### Instructions for the task
Scan the listing that follows and report how many lines contain "Shop". Write the number alone.

-- Supplied data follows --

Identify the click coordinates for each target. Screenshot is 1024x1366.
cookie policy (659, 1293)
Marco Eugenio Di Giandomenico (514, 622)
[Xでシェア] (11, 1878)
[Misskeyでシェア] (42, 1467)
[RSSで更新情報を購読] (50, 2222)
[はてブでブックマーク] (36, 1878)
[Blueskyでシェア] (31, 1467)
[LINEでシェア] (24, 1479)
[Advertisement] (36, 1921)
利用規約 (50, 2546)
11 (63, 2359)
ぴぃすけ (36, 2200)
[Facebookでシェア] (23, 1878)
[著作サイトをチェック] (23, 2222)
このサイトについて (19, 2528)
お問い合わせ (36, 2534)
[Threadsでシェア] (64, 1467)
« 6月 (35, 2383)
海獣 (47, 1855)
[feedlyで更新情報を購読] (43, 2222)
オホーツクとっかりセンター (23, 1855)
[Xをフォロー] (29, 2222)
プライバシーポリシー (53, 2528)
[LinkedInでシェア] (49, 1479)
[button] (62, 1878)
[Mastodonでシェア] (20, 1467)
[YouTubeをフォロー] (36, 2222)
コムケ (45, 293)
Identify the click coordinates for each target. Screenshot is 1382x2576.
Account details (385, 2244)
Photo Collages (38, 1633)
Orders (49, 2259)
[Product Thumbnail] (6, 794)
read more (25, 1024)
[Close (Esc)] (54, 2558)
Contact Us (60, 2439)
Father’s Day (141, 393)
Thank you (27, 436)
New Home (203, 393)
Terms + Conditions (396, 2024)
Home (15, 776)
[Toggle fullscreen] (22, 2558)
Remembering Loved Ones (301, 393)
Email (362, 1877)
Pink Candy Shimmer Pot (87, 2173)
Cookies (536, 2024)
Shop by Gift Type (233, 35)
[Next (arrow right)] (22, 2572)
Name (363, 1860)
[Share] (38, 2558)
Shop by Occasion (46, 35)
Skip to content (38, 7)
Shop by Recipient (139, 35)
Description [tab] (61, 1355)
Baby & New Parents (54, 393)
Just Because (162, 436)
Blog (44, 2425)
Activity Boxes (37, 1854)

-- Supplied data concluded --

### Result below
3